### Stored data
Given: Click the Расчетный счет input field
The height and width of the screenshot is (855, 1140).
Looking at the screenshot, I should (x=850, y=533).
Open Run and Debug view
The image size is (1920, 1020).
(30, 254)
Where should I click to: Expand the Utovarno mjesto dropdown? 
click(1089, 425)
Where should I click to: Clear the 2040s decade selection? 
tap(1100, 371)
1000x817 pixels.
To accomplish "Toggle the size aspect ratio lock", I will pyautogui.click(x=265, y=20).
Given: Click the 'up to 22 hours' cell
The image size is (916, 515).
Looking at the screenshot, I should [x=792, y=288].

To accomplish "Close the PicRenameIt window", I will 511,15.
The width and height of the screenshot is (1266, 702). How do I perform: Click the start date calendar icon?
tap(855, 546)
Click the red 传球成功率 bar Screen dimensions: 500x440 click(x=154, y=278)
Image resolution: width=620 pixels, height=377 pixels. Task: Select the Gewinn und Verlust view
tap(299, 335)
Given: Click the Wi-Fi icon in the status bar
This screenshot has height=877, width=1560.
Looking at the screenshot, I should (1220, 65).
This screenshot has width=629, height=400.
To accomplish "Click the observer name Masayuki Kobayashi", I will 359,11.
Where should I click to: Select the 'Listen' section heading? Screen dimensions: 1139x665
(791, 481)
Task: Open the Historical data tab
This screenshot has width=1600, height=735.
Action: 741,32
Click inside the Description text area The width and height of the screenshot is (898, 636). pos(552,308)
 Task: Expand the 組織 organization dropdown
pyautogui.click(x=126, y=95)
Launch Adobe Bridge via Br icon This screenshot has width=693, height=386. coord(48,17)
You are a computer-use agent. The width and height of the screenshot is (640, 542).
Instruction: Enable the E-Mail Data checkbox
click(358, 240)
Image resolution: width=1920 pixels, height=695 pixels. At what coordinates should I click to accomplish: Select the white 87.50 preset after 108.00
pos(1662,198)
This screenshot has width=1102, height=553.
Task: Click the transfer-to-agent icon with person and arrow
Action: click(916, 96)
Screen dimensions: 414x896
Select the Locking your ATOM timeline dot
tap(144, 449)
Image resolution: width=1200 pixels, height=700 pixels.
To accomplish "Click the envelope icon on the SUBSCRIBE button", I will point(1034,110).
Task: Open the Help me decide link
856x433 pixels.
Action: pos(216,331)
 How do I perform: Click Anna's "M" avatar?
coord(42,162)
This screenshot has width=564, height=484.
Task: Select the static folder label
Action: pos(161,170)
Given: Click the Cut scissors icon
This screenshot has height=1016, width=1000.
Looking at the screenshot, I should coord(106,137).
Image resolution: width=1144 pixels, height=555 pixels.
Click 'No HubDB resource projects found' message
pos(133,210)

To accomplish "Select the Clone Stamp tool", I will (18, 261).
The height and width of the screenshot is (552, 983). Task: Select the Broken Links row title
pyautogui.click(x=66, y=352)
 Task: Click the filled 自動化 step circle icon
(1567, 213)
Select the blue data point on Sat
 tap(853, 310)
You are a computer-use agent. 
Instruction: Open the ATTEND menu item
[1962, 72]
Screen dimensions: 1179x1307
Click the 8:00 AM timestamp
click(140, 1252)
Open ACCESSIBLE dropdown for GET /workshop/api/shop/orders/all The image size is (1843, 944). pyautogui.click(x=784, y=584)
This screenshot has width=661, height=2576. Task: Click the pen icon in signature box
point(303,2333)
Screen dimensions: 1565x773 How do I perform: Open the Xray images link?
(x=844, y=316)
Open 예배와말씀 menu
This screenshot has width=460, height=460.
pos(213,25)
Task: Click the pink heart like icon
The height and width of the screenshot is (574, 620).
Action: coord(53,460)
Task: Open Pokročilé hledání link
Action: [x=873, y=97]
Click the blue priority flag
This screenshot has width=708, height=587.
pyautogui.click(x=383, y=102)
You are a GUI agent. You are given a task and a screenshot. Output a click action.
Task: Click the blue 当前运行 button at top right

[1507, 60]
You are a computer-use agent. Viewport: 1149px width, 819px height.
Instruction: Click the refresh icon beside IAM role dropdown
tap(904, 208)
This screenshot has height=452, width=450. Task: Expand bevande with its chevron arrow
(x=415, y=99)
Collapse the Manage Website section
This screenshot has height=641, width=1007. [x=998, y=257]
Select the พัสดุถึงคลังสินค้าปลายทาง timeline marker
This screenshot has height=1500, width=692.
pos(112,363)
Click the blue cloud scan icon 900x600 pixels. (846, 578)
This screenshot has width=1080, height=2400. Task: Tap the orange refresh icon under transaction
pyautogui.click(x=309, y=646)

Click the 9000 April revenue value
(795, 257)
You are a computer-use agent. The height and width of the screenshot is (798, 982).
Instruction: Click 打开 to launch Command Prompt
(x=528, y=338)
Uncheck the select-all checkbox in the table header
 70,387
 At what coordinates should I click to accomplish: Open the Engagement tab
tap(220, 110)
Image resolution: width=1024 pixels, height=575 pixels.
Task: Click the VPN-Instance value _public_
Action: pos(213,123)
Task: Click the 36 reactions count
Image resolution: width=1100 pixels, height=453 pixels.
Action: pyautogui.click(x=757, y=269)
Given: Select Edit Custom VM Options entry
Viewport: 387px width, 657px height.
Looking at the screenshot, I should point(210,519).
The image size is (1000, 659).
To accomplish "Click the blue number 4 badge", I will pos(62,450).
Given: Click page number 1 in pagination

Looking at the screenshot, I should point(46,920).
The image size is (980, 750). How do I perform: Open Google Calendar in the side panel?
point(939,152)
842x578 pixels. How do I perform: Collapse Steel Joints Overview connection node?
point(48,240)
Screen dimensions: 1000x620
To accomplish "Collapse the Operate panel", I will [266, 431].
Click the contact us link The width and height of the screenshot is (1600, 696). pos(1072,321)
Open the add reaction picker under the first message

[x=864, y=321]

### TASK REQUIREMENTS
Identify each line in the records above that contains the word "computer", and copy it out in full.

### THE COMPLETED TASK
You are a computer-use agent. The width and height of the screenshot is (640, 542).
You are a computer-use agent. 
You are a computer-use agent. Viewport: 1149px width, 819px height.
You are a computer-use agent. The height and width of the screenshot is (798, 982).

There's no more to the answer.